In the past we have just agreed to disagree on this.

No, I explained to you why you are wrong, and you repeat the same crap. Fortunately, we now have a good paper which shows how H-bearing farmers assimilated the U-bearing foragers.

Annie Mouse said...

(corrected)
If you look at the actual remains most are more likely to be H than U (CRS).

http://www.buildinghistory.org/distantpast/ancientdna.shtml

U is almost entirely found in the north in burials when the most likely death rituals were air and fire (no remains). They could well be a minority group.

Two of the Paglicci remains are most likely H. The Red "Lady" of Paviland (Wales) is most likely H (CRS).

The oldest undisputed mitochondrial remains from the south are the 10k old H just across the water in North Africa.

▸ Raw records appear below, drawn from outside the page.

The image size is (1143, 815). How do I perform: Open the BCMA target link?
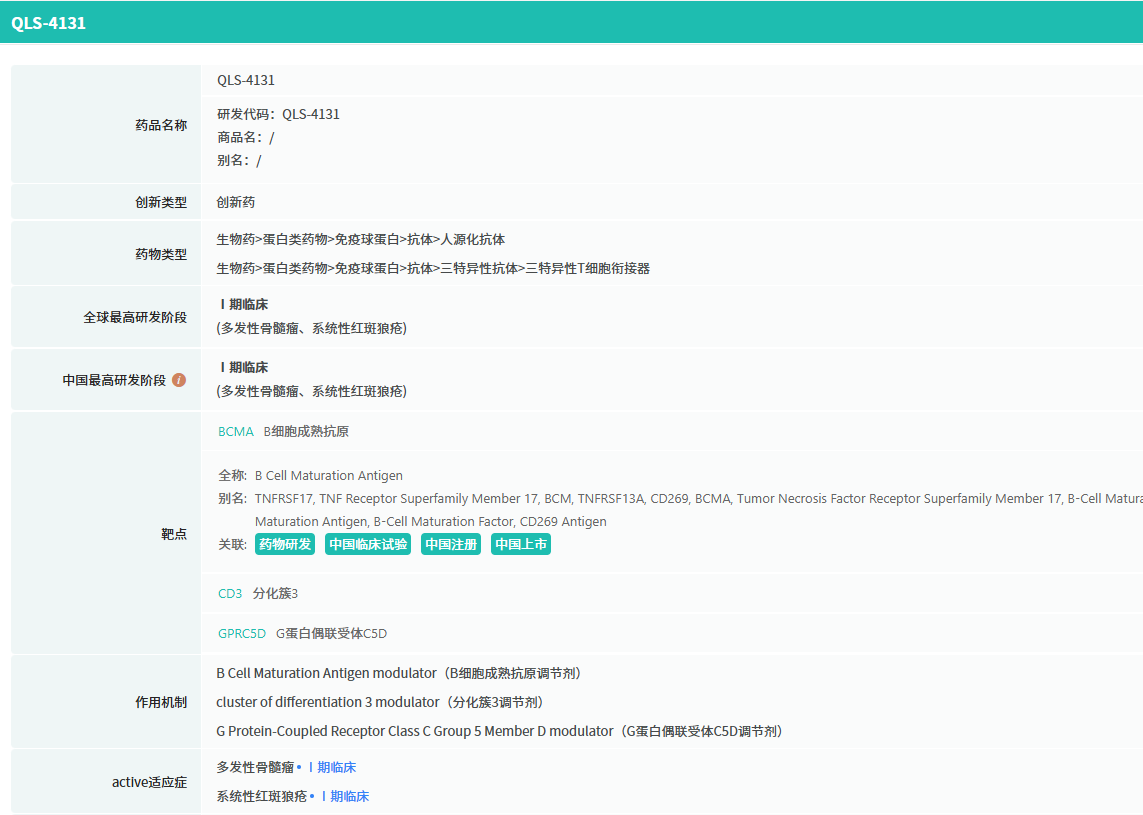click(236, 432)
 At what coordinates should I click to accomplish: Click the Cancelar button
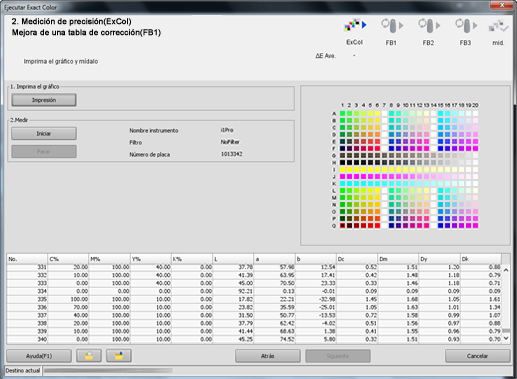coord(477,356)
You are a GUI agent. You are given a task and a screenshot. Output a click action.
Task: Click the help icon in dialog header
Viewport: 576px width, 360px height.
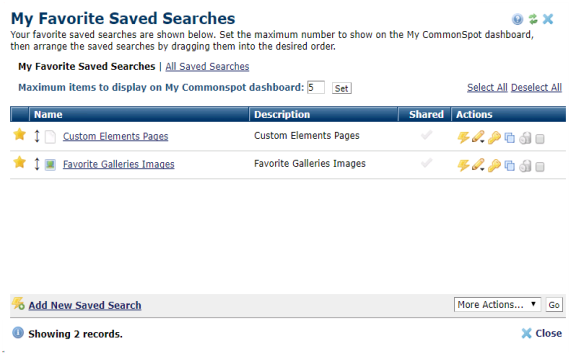[518, 19]
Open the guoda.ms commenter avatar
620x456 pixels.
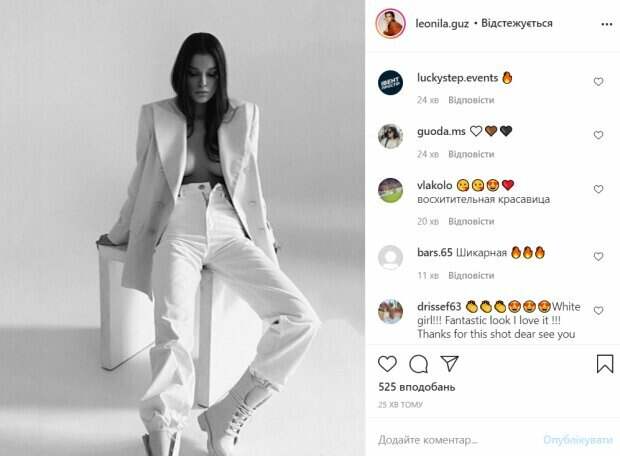[390, 136]

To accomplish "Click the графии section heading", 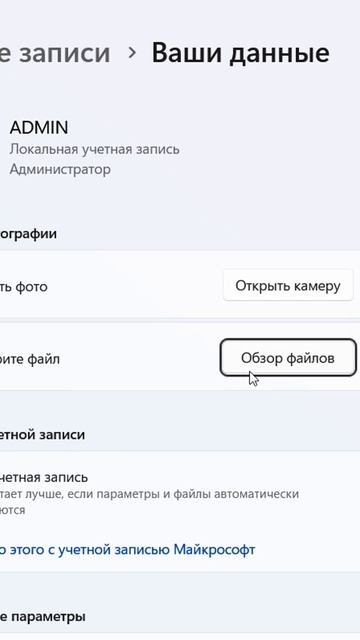I will [x=28, y=234].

To early to be neolithic in Europe.

The transitional remains in central Europe tend to be labled paleolithic by if they are rich in U and neolithic if they are not in an exercise of blatant bias.

In the past we have just agreed to disagree on th

Annie Mouse said...

"Fortunately, we now have a good paper which shows how H-bearing farmers assimilated the U-bearing foragers."


Always better to actually read the paper thoroughly before proclaiming its virtues. This paper extols an expansion starting 13kya and ending by about 7kya. Before the neolithic arrived in Europe.